─── Extrait à lire

Si d’autres missions sont fondées (Cebolleta et Encina) en octobre 1749, la christianisation des Navajo n’est pas chose aisée et les missionnaires sont chassés en mars 1750. Un mois après, des audiences révèlent les raisons de l’hostilité des Navajo à l’encontre des missionnaires:

  • ils ne voulaient pas se sédentariser et s’installer dans des Pueblo.

  • ils avaient été « élevés comme des cerfs » et ne pouvaient résider en un seul lieu.

  • ils étaient adultes et donc ne pouvaient être baptisés comme leurs enfants.

  • ils ne recevaient plus de présents de la part des missionnaires. (Reeve, The Navaho-Spanish Peace, New Mexico Historical Review. 34: 9-40)

Cependant, environ 400 ou 500 Navajo s’installèrent près de Cebolleta et y demeurèrent après le départ des missionnaires espagnols. Leurs descendants, surnommés les « Enemy Navajo » ou Dinehanai (Locke, 1986:183), constituèrent le premier groupe de Navajo christianisés.

La période mexicaine (1821-1846)

──────
─── Données étudiées

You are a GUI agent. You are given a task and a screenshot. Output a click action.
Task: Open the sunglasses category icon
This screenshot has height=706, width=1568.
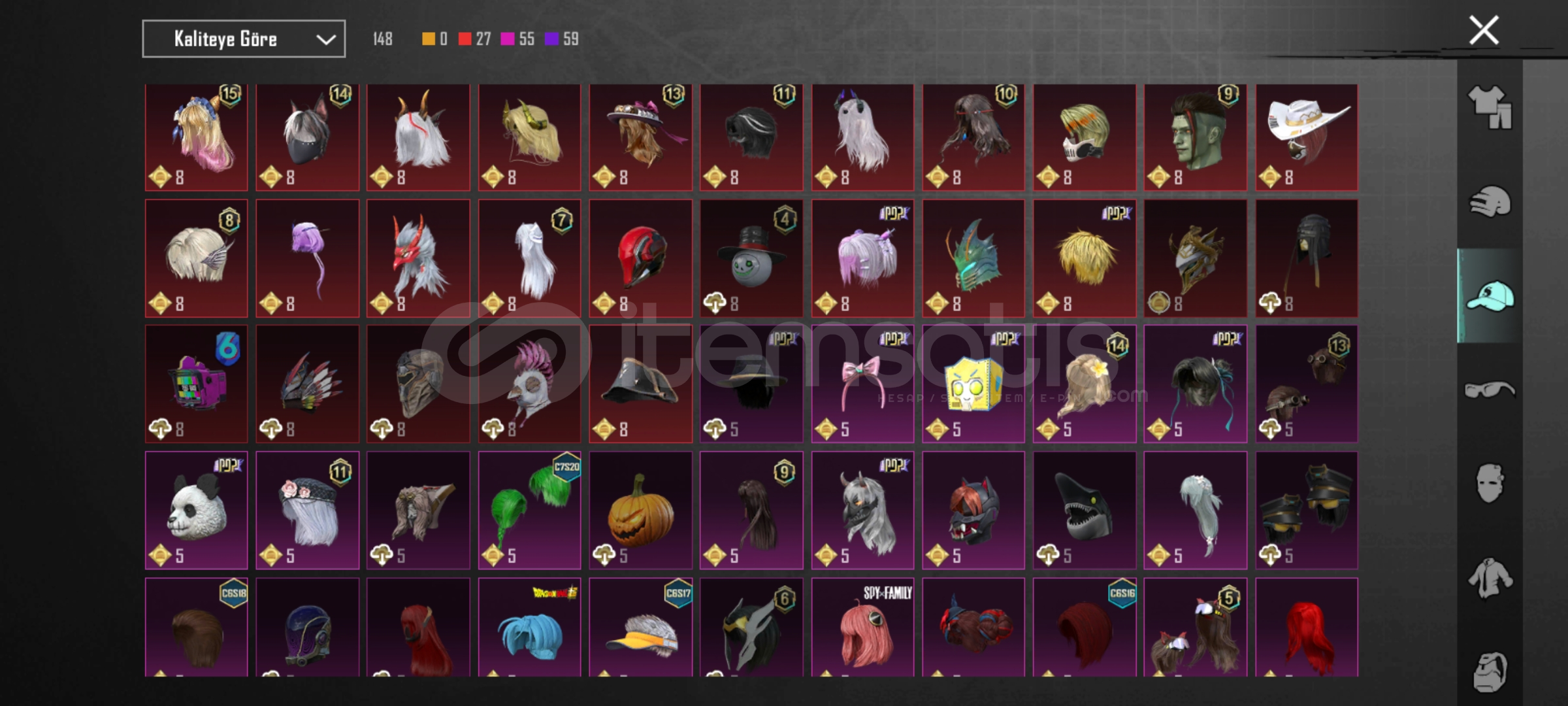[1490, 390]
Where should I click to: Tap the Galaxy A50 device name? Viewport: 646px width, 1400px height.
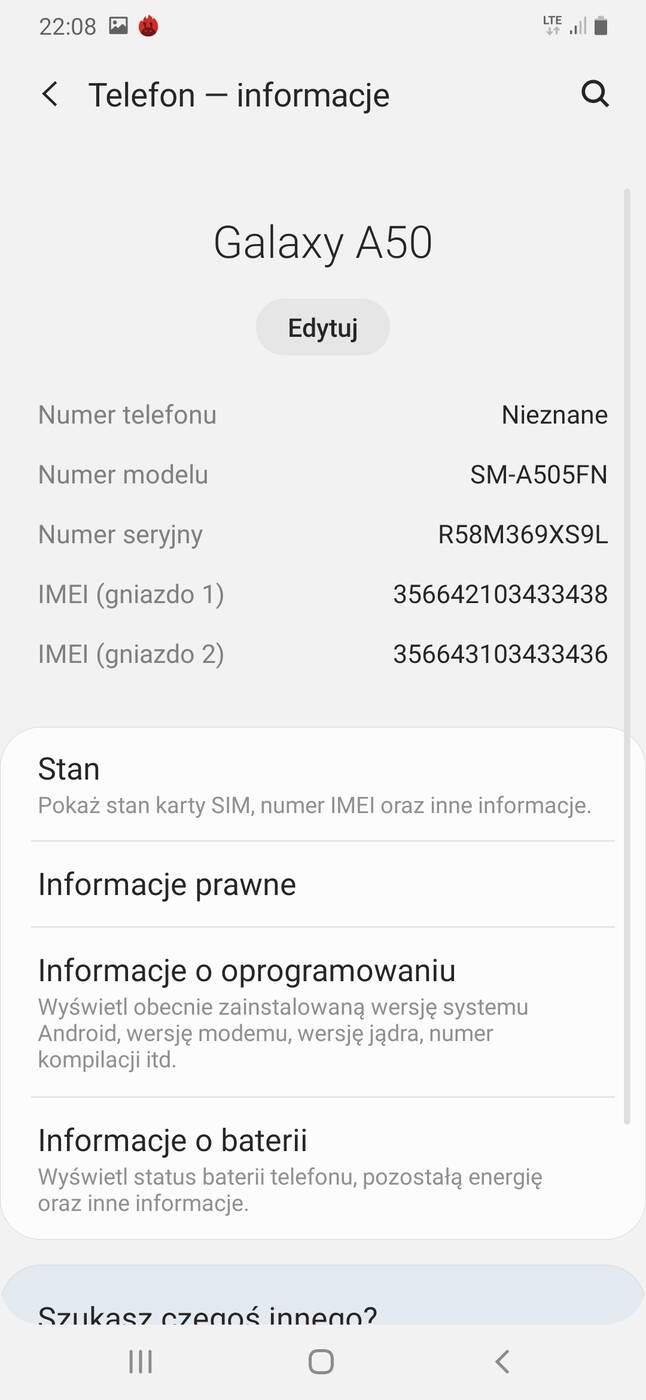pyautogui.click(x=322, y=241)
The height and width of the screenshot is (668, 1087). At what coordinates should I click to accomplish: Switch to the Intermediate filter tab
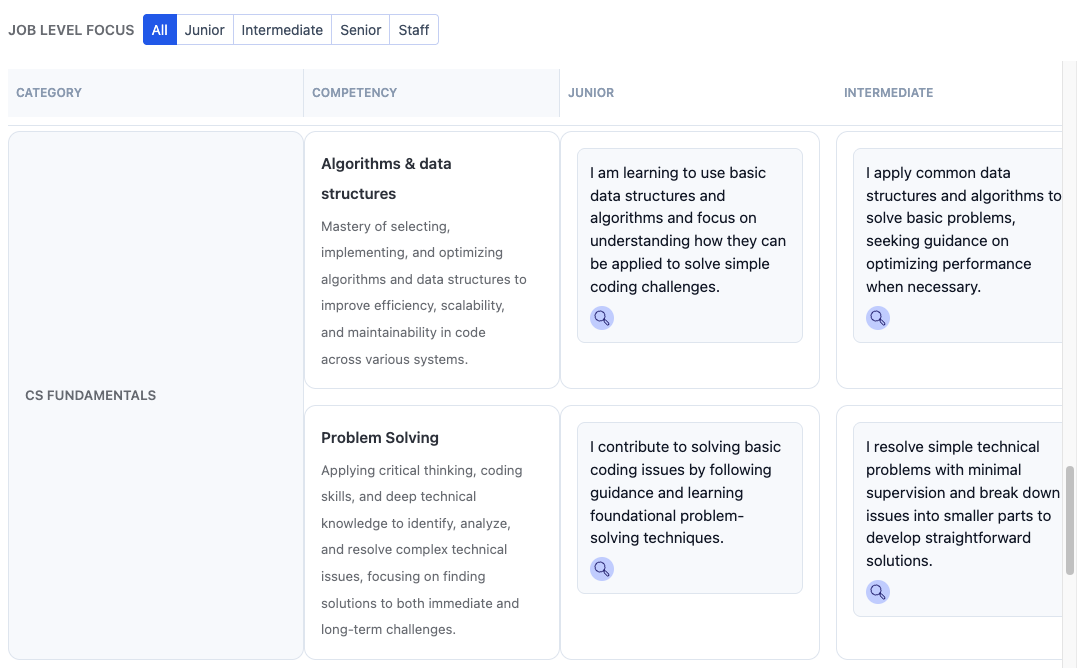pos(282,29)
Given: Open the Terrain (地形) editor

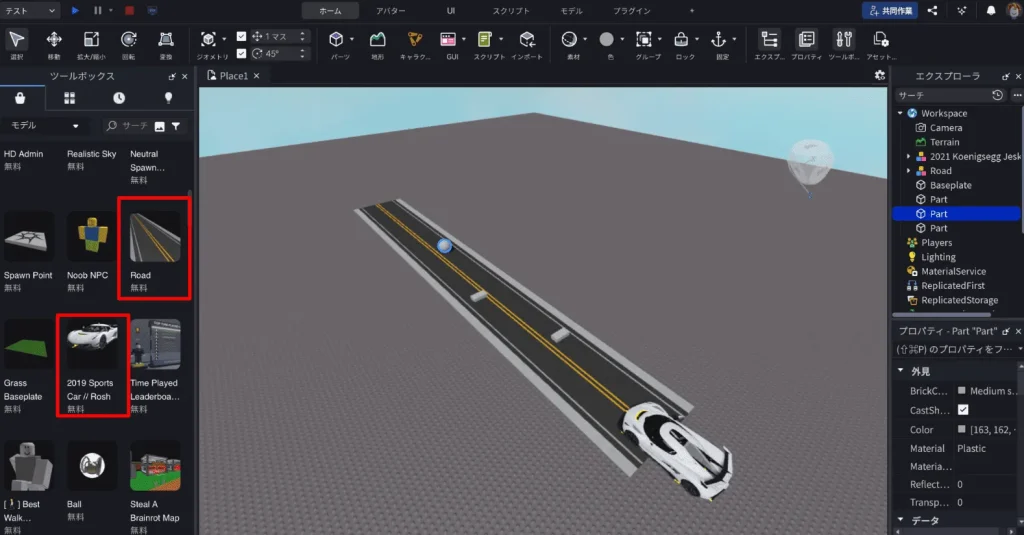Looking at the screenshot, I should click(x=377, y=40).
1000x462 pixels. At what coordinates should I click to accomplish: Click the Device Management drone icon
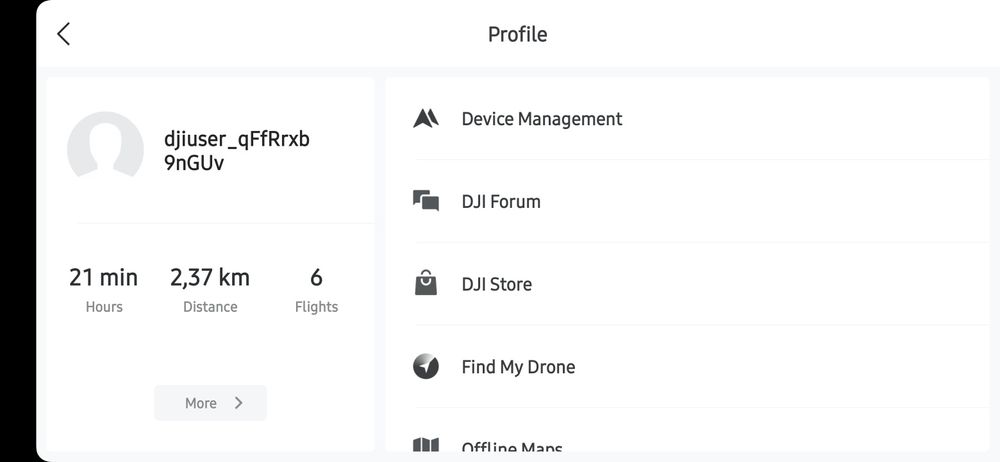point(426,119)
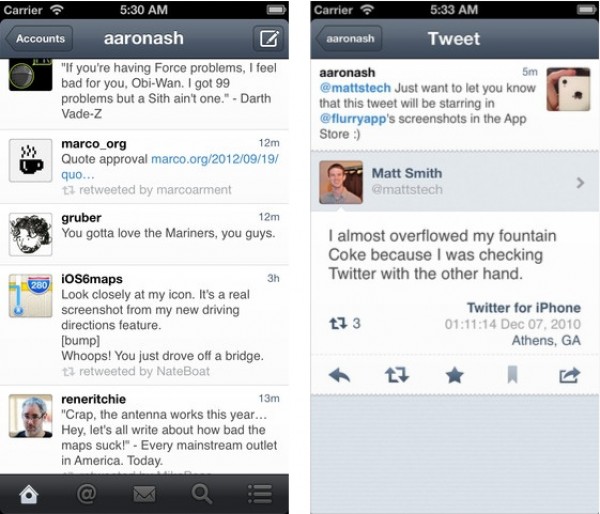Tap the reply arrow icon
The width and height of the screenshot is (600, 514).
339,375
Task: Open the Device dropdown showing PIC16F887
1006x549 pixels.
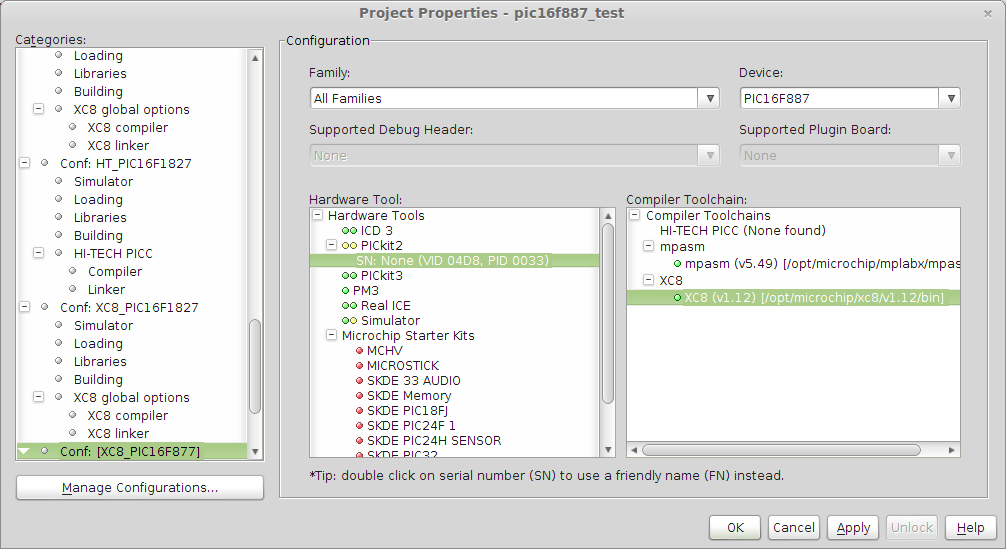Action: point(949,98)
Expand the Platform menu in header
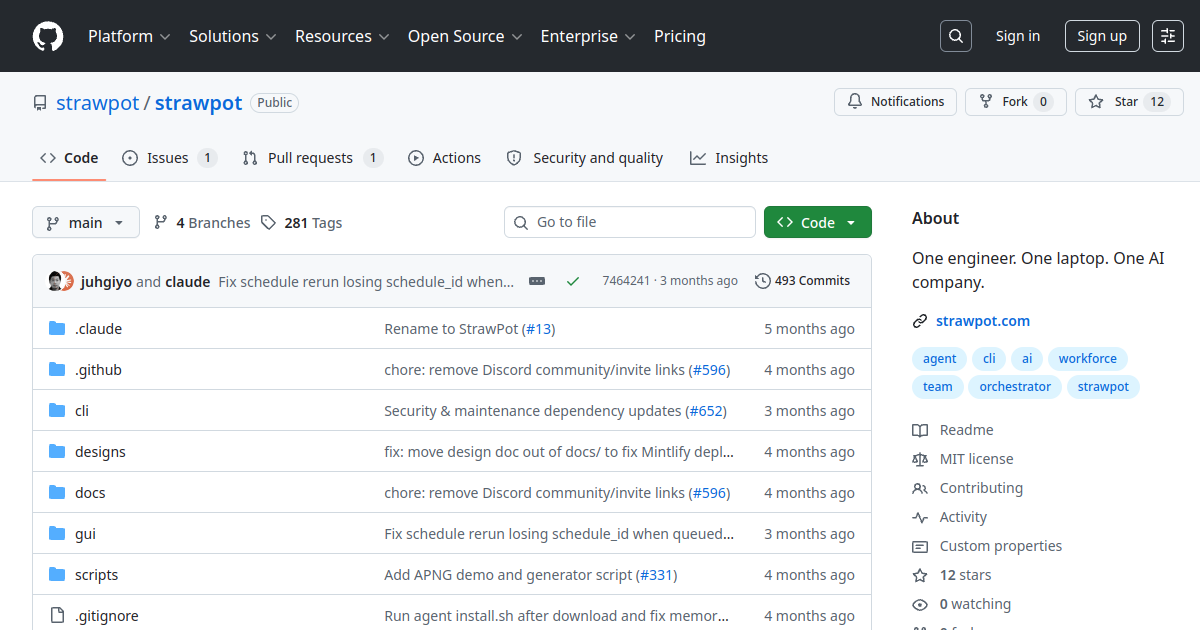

──────

### Consigne de travail 1:
D'après l'extrait à lire, à quelle date les missionnaires ont-ils été chassés ?
### Consigne de travail 2:
Recopiez, s'il vous plaît, le passage de l'extrait à lire qui commence par « Si d’autres missions » et se poursuit jusqu'à « Review. 34: 9-40) ».
Ces enregistrements proviennent d'une autre source.

### Réponse attendue 1:
En mars 1750.

### Réponse attendue 2:
Si d’autres missions sont fondées (Cebolleta et Encina) en octobre 1749, la christianisation des Navajo n’est pas chose aisée et les missionnaires sont chassés en mars 1750. Un mois après, des audiences révèlent les raisons de l’hostilité des Navajo à l’encontre des missionnaires:

  • ils ne voulaient pas se sédentariser et s’installer dans des Pueblo.

  • ils avaient été « élevés comme des cerfs » et ne pouvaient résider en un seul lieu.

  • ils étaient adultes et donc ne pouvaient être baptisés comme leurs enfants.

  • ils ne recevaient plus de présents de la part des missionnaires. (Reeve, The Navaho-Spanish Peace, New Mexico Historical Review. 34: 9-40)